Neben dem Musical nach dem gleichnamigen Film vom Billy Wilder standen die Offenbach-Operette "Orpheus in der Unterwelt", berühmt für ihren Can-Can, und das Schauspiel "Ziemlich beste Freunde" auf dem Spielplan der Frankenfestspiele. Am 4. Mai hätten die Proben beginnen sollen.
Ausstiegsklausel in den Verträgen
Eine Entscheidung muss also schnell fallen, weil mit Probenbeginn die Verträge mit den Schauspielern wirksam werden. "Bis dahin ist das Kostenrisiko für die Stadt noch überschaubar", sagt Bürgermeister Martin Umscheid. In den Verträgen mit den Schauspielern sei nämlich ausdrücklich geregelt, dass bei einer Absage wegen Seuchen oder Naturkatastrophen kein Entschädigungsanspruch für entgangene Gagen entsteht. "Unsere Anwältin hat den Vertrag vor Jahren so ausgearbeitet, ich hätte nie gedacht, dass man das irgendwann mal braucht", sagt Umscheid.

Einträge aus einer Datensammlung:
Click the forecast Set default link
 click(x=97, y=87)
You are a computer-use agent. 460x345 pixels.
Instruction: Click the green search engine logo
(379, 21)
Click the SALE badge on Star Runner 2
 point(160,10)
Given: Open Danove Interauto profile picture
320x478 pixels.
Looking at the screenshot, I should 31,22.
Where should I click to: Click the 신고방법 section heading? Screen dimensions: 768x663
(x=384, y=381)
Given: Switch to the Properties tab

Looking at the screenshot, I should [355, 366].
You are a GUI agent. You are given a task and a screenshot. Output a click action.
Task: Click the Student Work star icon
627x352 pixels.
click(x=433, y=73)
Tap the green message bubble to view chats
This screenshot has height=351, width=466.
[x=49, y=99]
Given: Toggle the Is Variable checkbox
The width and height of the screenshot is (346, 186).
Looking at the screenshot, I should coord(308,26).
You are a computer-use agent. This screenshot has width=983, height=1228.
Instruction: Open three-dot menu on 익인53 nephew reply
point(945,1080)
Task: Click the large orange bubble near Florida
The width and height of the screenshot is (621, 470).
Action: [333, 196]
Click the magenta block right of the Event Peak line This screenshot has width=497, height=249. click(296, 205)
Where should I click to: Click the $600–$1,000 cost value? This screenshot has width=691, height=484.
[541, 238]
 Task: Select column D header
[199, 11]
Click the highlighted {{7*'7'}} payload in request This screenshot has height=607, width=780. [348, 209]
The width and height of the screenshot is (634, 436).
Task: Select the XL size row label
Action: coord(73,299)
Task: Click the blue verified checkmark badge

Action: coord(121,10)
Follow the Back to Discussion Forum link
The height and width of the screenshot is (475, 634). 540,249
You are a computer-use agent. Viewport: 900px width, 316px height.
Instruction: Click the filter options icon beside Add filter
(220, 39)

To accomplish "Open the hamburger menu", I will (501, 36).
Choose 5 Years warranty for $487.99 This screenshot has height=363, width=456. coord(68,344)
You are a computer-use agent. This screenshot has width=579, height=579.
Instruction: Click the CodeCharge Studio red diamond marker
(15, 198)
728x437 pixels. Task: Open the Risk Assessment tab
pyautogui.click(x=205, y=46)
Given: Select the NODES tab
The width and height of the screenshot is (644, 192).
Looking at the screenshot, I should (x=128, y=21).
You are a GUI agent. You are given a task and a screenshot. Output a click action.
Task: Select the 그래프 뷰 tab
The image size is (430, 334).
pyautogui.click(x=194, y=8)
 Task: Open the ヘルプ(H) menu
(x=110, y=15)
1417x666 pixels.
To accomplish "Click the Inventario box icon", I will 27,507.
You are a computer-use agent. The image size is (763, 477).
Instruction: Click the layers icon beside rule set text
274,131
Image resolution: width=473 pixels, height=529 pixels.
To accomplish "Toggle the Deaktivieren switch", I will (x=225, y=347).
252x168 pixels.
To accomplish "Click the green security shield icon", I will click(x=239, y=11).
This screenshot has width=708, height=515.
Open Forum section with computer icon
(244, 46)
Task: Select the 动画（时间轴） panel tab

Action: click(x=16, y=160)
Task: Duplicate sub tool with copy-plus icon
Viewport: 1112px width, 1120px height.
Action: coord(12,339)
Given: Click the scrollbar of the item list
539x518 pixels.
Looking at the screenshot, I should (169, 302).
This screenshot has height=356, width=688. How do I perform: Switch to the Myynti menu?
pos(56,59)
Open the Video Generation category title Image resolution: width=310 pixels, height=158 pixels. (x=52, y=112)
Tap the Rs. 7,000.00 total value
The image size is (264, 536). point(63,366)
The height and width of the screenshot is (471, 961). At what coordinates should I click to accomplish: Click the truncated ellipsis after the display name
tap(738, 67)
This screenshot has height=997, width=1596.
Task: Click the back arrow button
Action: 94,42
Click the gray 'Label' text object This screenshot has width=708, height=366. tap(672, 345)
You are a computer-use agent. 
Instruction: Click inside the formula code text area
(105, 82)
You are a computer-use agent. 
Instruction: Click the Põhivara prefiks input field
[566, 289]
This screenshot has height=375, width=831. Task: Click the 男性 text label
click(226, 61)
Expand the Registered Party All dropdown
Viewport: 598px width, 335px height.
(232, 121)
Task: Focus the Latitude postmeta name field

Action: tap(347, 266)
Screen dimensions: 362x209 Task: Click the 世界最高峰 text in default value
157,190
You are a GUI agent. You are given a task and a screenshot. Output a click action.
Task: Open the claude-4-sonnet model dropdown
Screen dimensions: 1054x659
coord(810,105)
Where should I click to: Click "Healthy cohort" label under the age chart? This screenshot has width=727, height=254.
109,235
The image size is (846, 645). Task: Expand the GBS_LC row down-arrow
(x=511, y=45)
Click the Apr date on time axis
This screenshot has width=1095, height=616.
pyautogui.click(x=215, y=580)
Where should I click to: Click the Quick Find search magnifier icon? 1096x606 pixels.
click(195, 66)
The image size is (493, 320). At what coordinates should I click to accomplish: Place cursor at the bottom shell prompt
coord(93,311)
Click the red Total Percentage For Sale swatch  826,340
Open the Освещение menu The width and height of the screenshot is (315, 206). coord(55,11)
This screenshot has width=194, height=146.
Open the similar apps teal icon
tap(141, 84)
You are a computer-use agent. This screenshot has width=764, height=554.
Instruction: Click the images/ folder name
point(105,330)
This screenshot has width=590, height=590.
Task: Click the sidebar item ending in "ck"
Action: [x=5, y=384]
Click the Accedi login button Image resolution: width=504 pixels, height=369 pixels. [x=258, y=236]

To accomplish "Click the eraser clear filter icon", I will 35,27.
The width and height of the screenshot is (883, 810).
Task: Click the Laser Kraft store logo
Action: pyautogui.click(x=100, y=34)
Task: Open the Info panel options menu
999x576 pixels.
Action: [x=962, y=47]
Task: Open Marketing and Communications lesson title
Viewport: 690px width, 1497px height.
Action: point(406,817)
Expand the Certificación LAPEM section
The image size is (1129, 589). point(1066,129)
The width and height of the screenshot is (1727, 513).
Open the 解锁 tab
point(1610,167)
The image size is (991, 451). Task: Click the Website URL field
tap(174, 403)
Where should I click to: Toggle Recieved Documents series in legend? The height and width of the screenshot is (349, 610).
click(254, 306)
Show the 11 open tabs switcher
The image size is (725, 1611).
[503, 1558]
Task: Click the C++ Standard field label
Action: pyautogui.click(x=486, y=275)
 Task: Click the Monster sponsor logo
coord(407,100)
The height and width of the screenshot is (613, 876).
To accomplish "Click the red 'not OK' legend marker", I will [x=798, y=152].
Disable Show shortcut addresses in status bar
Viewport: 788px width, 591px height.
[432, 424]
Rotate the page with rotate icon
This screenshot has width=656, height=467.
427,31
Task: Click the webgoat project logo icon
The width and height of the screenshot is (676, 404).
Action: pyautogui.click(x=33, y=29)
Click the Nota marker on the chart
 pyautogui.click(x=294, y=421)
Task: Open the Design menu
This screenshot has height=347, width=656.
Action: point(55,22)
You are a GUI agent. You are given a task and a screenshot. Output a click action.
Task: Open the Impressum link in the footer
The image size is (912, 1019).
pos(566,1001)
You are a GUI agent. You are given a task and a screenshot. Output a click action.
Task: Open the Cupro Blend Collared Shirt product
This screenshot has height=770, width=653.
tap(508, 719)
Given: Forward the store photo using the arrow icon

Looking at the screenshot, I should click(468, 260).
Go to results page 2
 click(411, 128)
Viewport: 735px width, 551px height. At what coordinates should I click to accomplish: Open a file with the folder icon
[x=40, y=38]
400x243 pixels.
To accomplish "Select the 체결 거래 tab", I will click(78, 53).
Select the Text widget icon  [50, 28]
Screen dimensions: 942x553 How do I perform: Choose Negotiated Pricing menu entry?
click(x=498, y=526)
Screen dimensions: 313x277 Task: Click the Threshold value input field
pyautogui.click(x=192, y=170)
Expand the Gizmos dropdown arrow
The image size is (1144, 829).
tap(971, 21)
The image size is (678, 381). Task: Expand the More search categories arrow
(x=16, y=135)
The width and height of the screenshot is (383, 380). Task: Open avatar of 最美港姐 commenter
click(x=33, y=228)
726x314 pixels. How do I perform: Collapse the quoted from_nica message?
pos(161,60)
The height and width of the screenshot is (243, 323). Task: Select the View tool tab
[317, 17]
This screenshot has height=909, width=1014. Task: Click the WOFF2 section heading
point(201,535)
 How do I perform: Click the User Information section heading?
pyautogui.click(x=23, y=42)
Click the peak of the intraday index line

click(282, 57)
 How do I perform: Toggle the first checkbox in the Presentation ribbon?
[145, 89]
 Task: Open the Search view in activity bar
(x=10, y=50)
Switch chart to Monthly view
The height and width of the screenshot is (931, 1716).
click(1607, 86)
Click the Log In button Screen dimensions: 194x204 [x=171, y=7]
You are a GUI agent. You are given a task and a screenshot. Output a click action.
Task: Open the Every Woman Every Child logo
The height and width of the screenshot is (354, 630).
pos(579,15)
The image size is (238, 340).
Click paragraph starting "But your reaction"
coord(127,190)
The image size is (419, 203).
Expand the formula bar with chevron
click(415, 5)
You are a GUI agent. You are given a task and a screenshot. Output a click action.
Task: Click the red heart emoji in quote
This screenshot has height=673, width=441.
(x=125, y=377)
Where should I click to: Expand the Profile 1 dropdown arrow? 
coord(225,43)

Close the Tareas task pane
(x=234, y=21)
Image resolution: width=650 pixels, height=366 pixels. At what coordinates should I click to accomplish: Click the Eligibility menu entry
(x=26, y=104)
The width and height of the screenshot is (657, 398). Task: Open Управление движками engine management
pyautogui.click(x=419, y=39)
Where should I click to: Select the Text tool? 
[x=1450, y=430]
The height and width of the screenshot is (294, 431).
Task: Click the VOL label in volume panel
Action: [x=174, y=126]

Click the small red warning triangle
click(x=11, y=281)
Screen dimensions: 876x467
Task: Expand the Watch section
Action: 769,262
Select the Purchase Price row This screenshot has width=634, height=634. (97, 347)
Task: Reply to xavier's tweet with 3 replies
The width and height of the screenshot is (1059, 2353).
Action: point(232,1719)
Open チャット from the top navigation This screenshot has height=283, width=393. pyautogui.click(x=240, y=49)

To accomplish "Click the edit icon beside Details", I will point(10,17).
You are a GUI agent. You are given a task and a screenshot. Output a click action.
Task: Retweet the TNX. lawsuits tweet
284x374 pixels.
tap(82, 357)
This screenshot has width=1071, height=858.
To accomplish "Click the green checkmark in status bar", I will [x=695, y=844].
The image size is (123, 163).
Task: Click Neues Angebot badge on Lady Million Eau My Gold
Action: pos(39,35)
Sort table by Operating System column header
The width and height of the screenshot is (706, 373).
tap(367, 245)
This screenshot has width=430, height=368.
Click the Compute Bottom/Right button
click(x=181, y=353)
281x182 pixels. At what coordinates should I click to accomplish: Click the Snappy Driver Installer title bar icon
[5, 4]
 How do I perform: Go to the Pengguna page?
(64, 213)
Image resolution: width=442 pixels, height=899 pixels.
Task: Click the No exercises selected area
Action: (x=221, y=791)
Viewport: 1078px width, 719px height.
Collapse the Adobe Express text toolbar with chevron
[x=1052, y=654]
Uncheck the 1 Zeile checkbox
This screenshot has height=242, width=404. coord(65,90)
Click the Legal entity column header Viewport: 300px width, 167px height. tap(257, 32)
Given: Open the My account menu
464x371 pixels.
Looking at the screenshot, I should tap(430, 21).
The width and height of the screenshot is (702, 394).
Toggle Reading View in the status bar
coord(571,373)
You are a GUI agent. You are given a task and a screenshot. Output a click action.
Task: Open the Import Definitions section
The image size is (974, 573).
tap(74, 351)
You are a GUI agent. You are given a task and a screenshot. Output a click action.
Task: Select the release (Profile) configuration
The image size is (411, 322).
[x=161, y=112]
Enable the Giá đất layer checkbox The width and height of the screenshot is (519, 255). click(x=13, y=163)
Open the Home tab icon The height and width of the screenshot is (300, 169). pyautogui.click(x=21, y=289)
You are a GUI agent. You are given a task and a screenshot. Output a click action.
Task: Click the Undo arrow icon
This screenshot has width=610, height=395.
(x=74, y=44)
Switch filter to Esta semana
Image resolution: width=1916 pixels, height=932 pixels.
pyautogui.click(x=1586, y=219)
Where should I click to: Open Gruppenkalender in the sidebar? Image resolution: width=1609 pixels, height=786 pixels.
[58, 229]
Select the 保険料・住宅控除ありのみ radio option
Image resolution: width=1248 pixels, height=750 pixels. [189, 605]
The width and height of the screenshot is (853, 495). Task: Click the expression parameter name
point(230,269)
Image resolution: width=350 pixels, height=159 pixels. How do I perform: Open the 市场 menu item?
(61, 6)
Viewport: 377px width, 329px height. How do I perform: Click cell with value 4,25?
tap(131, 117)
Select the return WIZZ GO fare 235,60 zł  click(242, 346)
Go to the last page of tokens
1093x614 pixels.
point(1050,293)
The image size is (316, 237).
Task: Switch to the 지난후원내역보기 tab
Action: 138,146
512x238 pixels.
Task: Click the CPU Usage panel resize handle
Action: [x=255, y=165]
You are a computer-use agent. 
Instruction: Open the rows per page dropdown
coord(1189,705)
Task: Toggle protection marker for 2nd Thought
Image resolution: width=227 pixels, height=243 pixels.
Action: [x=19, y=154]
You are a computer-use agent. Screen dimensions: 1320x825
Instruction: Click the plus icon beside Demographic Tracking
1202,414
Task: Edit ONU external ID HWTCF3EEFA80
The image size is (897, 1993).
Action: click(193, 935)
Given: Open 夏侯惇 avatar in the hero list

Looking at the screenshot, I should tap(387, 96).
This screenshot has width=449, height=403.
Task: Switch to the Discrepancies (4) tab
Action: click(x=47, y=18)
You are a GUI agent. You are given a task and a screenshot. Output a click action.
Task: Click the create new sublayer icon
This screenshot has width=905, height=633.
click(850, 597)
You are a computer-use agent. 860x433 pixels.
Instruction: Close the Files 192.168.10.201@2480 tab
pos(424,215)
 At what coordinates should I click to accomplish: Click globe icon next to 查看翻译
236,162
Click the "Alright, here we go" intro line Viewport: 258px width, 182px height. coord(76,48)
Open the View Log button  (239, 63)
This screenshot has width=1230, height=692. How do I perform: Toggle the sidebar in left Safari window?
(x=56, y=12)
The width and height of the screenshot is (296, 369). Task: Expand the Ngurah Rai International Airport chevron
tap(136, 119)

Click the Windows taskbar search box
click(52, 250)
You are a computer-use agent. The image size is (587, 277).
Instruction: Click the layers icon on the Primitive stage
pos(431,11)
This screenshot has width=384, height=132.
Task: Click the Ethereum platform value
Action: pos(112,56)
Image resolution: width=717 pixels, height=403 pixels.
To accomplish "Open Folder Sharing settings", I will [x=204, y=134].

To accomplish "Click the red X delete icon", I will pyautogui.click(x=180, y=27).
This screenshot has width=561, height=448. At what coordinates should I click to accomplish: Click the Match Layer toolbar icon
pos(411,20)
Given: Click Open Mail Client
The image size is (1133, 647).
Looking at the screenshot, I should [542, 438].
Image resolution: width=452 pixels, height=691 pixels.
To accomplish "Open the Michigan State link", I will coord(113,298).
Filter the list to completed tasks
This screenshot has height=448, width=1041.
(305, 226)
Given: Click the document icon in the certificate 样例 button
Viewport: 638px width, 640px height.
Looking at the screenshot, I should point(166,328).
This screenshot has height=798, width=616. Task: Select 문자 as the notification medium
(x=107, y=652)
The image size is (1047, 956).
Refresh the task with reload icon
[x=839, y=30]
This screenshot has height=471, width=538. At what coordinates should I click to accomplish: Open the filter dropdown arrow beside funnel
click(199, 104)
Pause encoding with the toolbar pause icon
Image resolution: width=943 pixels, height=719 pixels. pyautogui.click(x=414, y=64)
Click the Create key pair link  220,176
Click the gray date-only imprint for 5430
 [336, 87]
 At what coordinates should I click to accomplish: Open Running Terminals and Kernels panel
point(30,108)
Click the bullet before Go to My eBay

AUFGABE 1
An welchem Tag hätten laut dem Textauszug über die Frankenfestspiele die Proben beginnen sollen?
AUFGABE 2
Führen Sie den Textauszug über die Frankenfestspiele im Anschluss an seinen letzten Satz weiter.

LÖSUNG 1
Am 4. Mai.

LÖSUNG 2
Doch mit eiligen Entscheidung ist das zurzeit so eine Sache in Röttingen. Umscheids Amtszeit endet am 30. April. Am 1. Mai treten der neue Bürgermeister Hermann Fernando Gabel und der neu gewählte Stadtrat ihr Amt an. Eine Sitzung des alten Stadtrats wird es bis dahin nicht mehr geben, und Umscheid hält es für die Aufgabe des neuen Gremiums, über die Frankenfestspiele zu entscheiden. "Das ist eine Zukunftsentscheidung, die der alte Rat nicht mehr treffen sollte", sagt das scheidende Stadtoberhaupt.
Hermann Gabel hat sich deshalb in den vergangenen Tagen bereits informell mit den Mitgliedern des künftigen Stadtrats beraten. Gemeinsam mit Martin Umscheid und dem bisherigen zweiten Bürgermeister Josef Gessner will er nun das weitere Vorgehen abstimmen. "Ich schlage vor, die Festspiele im Rahmen einer dringliche Anordnung abzusagen", sagt Gabel und sieht dies als Aufgabe seines Vorgängers an. "Eine frühzeitige, klare Entscheidung wäre das Beste."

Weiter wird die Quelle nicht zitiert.